I wouldn't say the best necessarily, but it's not a bad selection of stories. And the fact that I got to read it for free probably helped.

"Appetite for Murder" is Simon R. Green story that does not feature John Taylor or Eddie Drood, but is set in Nightside. If you have never read a Nightside story, this would actually be a decent introduction to the place. If you enjoyed this story, I'd recommended the Nightside books. If you have read the Nightside series, one twist won't be much of a surprise, but the other… Sam Warren has been a Detective in the Nightside for a long long time. He's worked for the Authorities, and finds killers who manage to step out of line even in a place where murder is cheap and easy and all but expected on every corner.

Patricia Briggs‘ story, "Star of David" is set in the same world as her Mercy Thompson series, but as with Simon R Green's story, does not feature the main characters from that series, and again, works as a very good introduction to her world. Stella helps place kids in foster homes, and when it's reported that one boy she's placed has attacked his foster parents, she thinks something is wrong, and turns to someone she said she wouldn't call, to help he resolve the problem.

"Grave-Robbed" is one of P.N. Elrod‘s Jack Fleming story, but like other Fleming stories, does not require a knowledge of previous books, and (as with the previous two stories) is a good introduction to that world.

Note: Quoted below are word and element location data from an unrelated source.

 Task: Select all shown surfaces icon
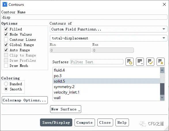[150, 62]
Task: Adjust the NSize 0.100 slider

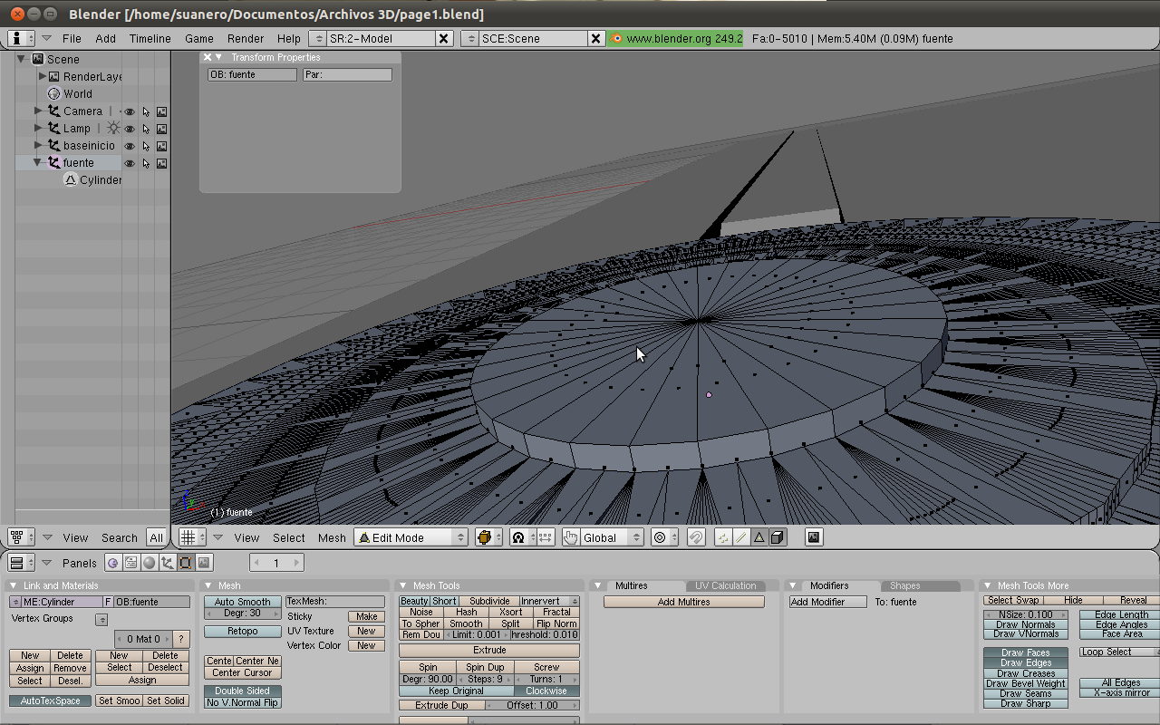Action: 1025,614
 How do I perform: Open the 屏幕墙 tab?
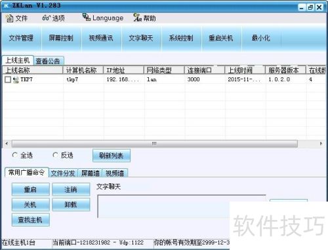[x=91, y=173]
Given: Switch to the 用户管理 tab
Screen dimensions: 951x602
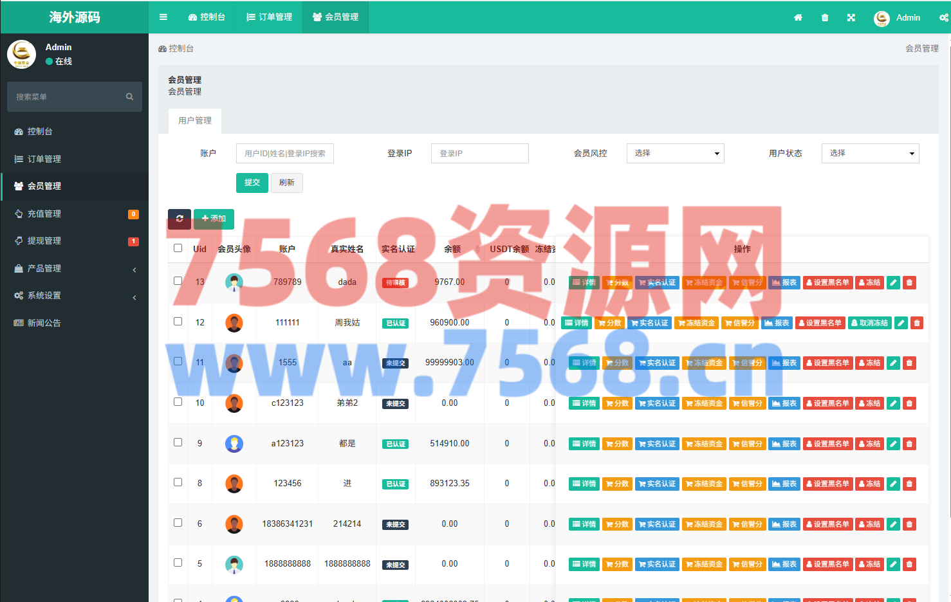Looking at the screenshot, I should coord(195,121).
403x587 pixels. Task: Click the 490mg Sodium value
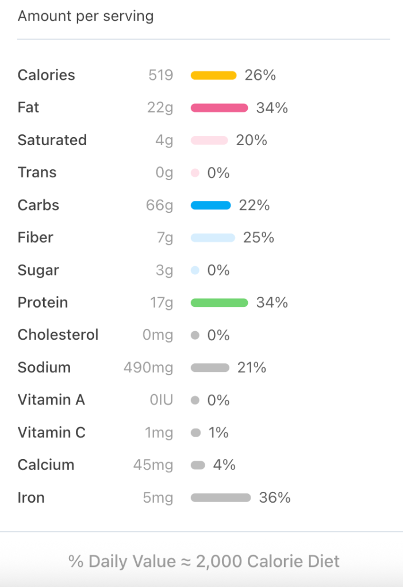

A (very) young woman comes looking for Escott, but gets Jack. Because she needs immediate help, she decides to accept Jack's assistance. Her sister has fallen prey to a medium who is taking her for everything she's got, and it looks like he wants to marry the wealthy window. Jack's client wants this scum exposed before her sister ends up even worse off.

I've read several other of Mike Resnick's Harry the Book stories, and was disappointed that I couldn't find any others. Apparently Harry only lives in short stories, like "Occupational Hazard." Harry is a bookie, and when one of his client puts in a hex that goes over Harry's hex protection, Harry is in deep trouble.

I love Nina Kirki Hoffman‘s stories, so stumbling across on is always a pleasure. Terry is a witch, and although she practices some black magic, she still lives with her mother (although she is forbidden to practice in the house). She sells spells and makes plenty of money, but just doesn't want live alone, and aside from her magic practice, she gets along fine with her mother. As with all her stories, I love the various twists.

"Doppelgangster" is similar to (but not the same as) Laura Resnick‘s book Doppelgangster, and I think I prefer the story without Esther (the main character in the book).

Max Allen Collins' story, "The Night of their Lives" was one that surprised me into liking it. It's set during a great Depression, and a cop goes undercover into a shantytown to see if he can find out who has killed 11 of the down-down-on-their luck. I really liked this story, for a variety of reasons.

Norman Partridge's "Road Dogs" was an odd story, but one that I enjoyed once I got into it. Glen Barlow comes into town when he learns that his sister has died. Glen believe that her boyfriend is behind the murder, and there is no convincing him otherwise.

Kelly Armstrong‘s story "Staked" has the same characters as her story "Bitten" but like most of the other stories in this anthology, is accessible without having read any other of her stories. It's not a bad story, but it wasn't my favorite.

Kristine Kathryn Rusch‘s story "Corpse Vision" was one of the darker stories. Joe is slowly drinking himself to death in Paris, while working for a newspaper instead of writing his novel like he wanted to. This story takes awhile to get going, but it is quite good once I got into it. I suppose the problem with anthologies is that when a story has a very different tone from from the one before it, it takes a bit to settle down and figure what's going on.

I only actively disliked one story, "Ninja Rats on Harleys" which was just a whole bunch of WTF and was the one story in the collection that felt like a chapter out of an existing book rather than a whole and complete story.

There were a couple other stories in the collection, but I didn't love or hate them, so all in all, this was a pretty strong collection.